1938 wurde Matthiessen kommissarischer Landesbauernführer in Westfalen und 1939 Leiter des Provinzialernährungsamtes in Münster.[6] Ab 1941 war Matthiessen Abteilungsleiter Landwirtschaft und 1942 zugleich Leiter des Hauptamtes III (Wirtschaft) beim Reichskommissar Ostland, Hinrich Lohse, in Riga. Er gehörte der SS zuletzt im Rang eines SS-Oberführers an (SS-Nummer 277.130).

Die Alliierten internierten Matthiessen bis 1948.[2] Ein Versuch der Strafverfolgung in der Bundesrepublik scheiterte aber: 1968 ermittelte die schleswig-holsteinische Staatsanwaltschaft wegen der Massenmorde im Reichskommissariat Ostland unter anderem gegen Matthiessen. Das Verfahren wurde allerdings 1971 eingestellt.[7]

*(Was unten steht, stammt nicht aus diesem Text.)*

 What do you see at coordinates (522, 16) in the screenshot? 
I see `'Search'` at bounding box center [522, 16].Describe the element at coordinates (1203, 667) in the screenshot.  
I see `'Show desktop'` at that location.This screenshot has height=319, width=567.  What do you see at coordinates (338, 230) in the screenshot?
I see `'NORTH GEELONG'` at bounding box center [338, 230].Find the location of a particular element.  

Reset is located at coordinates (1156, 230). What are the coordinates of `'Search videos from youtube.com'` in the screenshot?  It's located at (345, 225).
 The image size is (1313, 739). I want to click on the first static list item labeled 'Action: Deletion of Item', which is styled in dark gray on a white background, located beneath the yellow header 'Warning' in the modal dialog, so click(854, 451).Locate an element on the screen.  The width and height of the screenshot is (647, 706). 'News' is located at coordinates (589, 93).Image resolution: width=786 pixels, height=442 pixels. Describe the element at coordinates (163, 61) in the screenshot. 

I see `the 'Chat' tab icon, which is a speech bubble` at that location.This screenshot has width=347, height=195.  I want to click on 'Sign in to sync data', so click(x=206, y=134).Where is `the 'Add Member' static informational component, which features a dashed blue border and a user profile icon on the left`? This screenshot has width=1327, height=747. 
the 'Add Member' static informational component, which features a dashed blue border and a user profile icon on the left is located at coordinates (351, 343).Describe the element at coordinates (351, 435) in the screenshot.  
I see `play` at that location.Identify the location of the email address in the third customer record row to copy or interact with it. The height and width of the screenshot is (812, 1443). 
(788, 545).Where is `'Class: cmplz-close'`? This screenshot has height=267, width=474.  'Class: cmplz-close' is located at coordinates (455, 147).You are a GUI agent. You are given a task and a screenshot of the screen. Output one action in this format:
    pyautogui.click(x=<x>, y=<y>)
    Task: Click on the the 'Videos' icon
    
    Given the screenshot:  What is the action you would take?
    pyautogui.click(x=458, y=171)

In seiner Autobiographie gab Matthiessen 1980 an, von Konzentrationslagern gewusst zu haben, jedoch nicht, „wie sie geführt wurden“.[8] Die Autobiographie von Martin Matthiessen ist nach Einschätzung von Detlef Korte vom Institut für schleswig-holsteinische Zeit- und Regionalgeschichte (IZRG) „aufgrund ihres apologetischen Charakters und Fehlens an Selbstkritik zwar ein Beispiel für das Verdrängen jeglicher Schuld in der Nachkriegsgesellschaft unseres Landes und damit ein eindrucksvolles Zeugnis für die Gedankengänge eines „Unverbesserlichen“, jedoch als fundierte historische Quelle unbrauchbar.“[9]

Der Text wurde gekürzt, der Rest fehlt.